For instance, one evening I was in charge of two girls, 2 and 4. We read It’s a Firefly Night by Dianne Ochiltree, a lovely picture book about a girl catching fireflies–and letting them go–with her father. Since we live where there are no fireflies, at least anymore, I wondered, How can I show them that fireflies are real creatures and what they look like when they flash?
Then I had a flash–and went to youtube. Searching on lightning bugs, I found a home video of a little girl catching fireflies in a jar while her dad filmed her on a summer evening. The girls were transported, mentally putting themselves in the midst of the action. And when Daddy came to claim them, they couldn’t wait to tell him all about fireflies.
Have you got a breakthrough moment when you’ve helped kids connect with nature to share? Please comment! I’d love to hear your stories.
Flamingo’s First Christmas inspired my fellow Southern Breeze SCBWI member Wendy Salter to make a gingerbread nativity scene featuring Flamingo. She entered it in a hotly contested cookie contest, and–lo and behold–took first place. Plus, she made lots of new friends for Flamingo. Way to go, Wendy!
She is working on a play based on Flamingo’s First Christmas to be performed at the middle school where she works in Metter, GA, next Christmas.
It’s official–Kurt Cyrus will be the illustrator of my picture book, What in the World? Sets in Nature, coming from Beach Lane Books in Fall 2015! He will use the same distinctive style he mastered in Tadpole Rex–a terrific read-aloud he wrote AND illustrated about a tadpole who finds his inner tyrannosaur. ROARRRR!

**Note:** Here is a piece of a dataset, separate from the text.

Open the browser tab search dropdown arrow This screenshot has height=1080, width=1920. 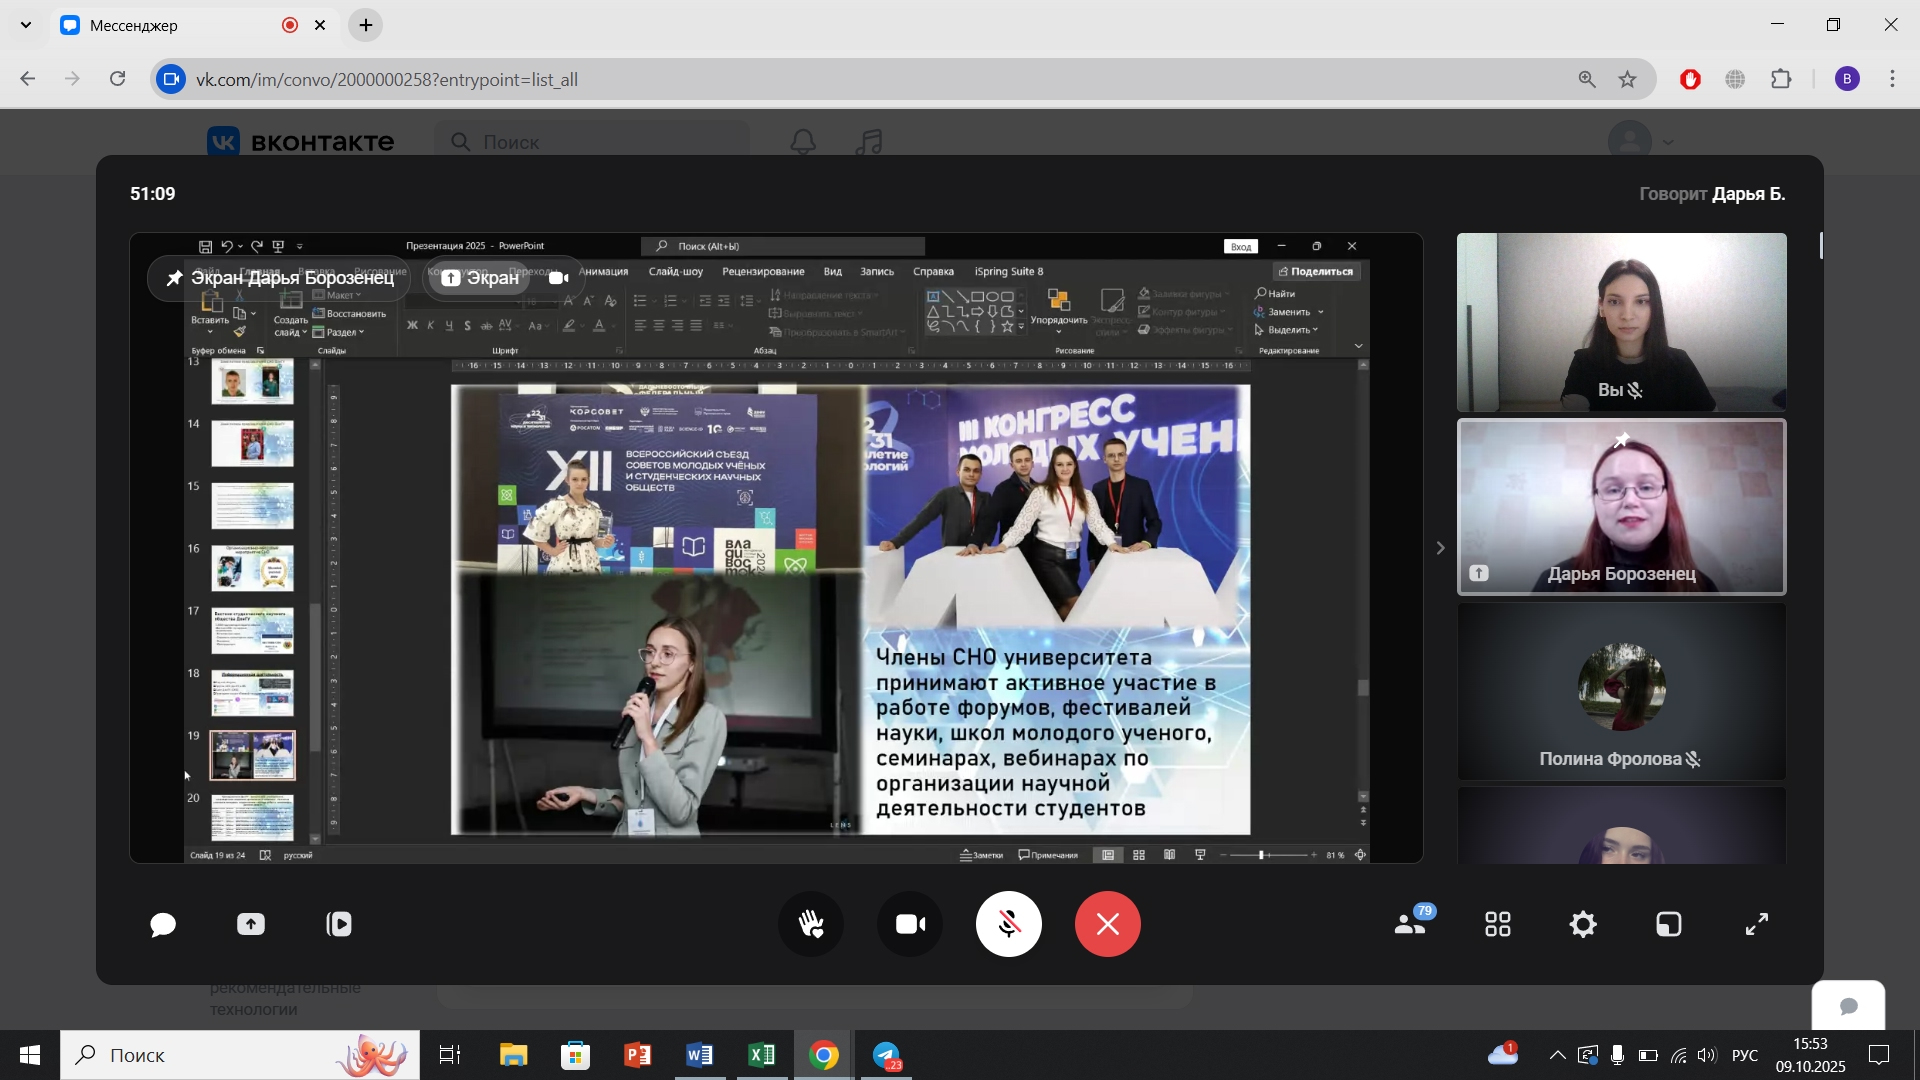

Come October 12, I’ll be presenting a workshop at the Society for Children’s Book Writers and Illustrators’ Southern Breeze chapter Writing for Kids conference in Birmingham, AL. In the workshop–“Avoiding Common Picture Book Pitfalls”–I’ll share my more than 10 years experience critiquing picture book manuscripts with beginning writers.
In connection with that, fellow Southern Breeze author Laurel Snyder (Bigger than a Breadbox and more) posted an interview with me on her blog here.
I am excited to now be represented by Tricia Lawrence, newest agent at the Erin Murphy Literary Agency. EMLA sells more picture books than almost any other agency. Plus, it fosters networking amongst all its authors and agents–sounds like a win for everyone. I look forward to a long and happy association with Tricia!